Cattle or Pets? Hardware Maybe, Social Media Probably.

I sometimes see references to the question of “Cattle or Pets” when it comes to computer hardware. I first saw this in discussions about how server farms were administrated.

Hardware

“Pets” was the older practice: each server had its own purpose, some were unique, administrators often gave the servers names. They were cared for like pets, meaning they were treated with care and allowed to die of old age. So, there might be several different types and vintages of servers in the same location.

“Cattle” was the new hot idea. Cows don’t get named, their own personal quirks aren’t catered to. Cows don’t get babied, especially when a cow has clearly gone lame or outlived its purpose. It gets sold or put down and a new cow is brought in.* There’s a schedule and it’s better to clean out everything old and replace with new, on a schedule.

The Cattle mentality depends on a lot of assumptions. One of those assumptions is that whatever is brought in on the schedule will be at least as capable and reliable as the thing it replaces. Another assumption is computer hardware will be relatively cheap compared to the labor to administer that hardware. If labor is cheap than hardware, then it makes sense to keep whatever is still working and train people on how to work with different systems of different types.

I am not certain the “Cattle” viewpoint is as effiicient as it was portrayed. At least, it’s not as efficient when it comes to hardware and software that a business or household might depend on. “If it’s not broke, don’t fix it” is a rule most large software companies no longer follow, and some hardware manufacturers ignore it too.

Social Media

I think social media is in a mirror position. The social media companies want their users to see them as “Pets”: very individual, irreplaceable, dearly loved Pets.

Yet, the arc of most social media platforms seems to be the same. There’s an initial growth phase where the social media company is trying to find something which differentiates it. Growing users is more important than how the users are grown. There’s an intermediate phase, where the social media company starts trying to make some money off of their platform. If they don’t charge users a subscription fee, then it becomes trickier. Usually ads and the information harvesting for targeted ads are somewhere in the mix.

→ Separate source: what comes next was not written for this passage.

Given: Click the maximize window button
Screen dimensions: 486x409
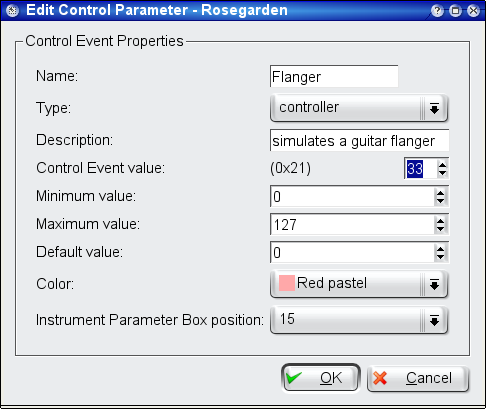Looking at the screenshot, I should click(x=455, y=11).
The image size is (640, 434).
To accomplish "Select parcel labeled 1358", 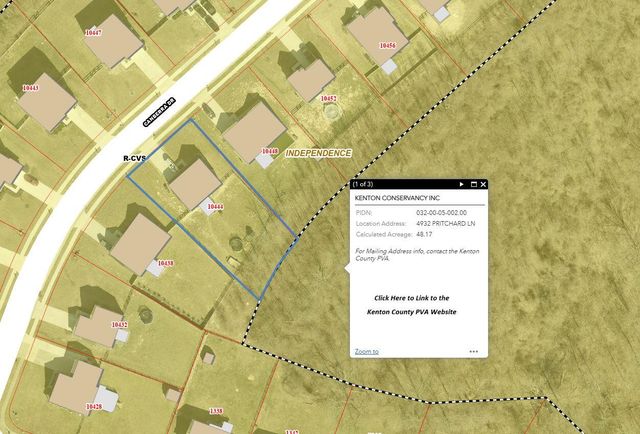I will tap(215, 411).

It’s also during this intermediate phase, if the social media company gets there, that “regular” users start showing up. After that there’s a long slow managed decline. Enough “regular” users are showing up that some of the quirkier things get a lot more scrutiny. Maybe the quirkier things get some legal and regulatory scrutiny too. Meanwhile, advertisers are paying more, but also expecting more responsiveness to their complaints. And the social media company will start copying rivals’ ideas.

At which point, a new social media company or two will show up with their own quirky thing which differentiates them. The die hard fans of the old social media company aren’t as loyal. Why be loyal when the old platform is no longer what it once was? The newer members of the old social media company are there because it’s useful. They will leave when it’s not; the large established social media companies all have similar features.

Conclusion: It’s All Backwards

So, social media companies are the “Cattle,” even though they are trying desperately not to be. And the hardware and programs which work and work well are the “Pets,” even though hardware and software companies desperately want them to be seen as Cattle which get replaced regularly and provide a revenue stream regularly.

The world runs on irony.

*Never mind that in the age-old tradition of the world running on irony, most of the people applying “Cattle” to various server management practices had never been on commercial ranches themselves. There are ways in which cattle are all treated the same, but there are also ways in which cattle have their own definite personalities. I’ve yet to meet a person who works with cows professionally who doesn’t acknowledge this, but I don’t think the computer programmers thought to ask.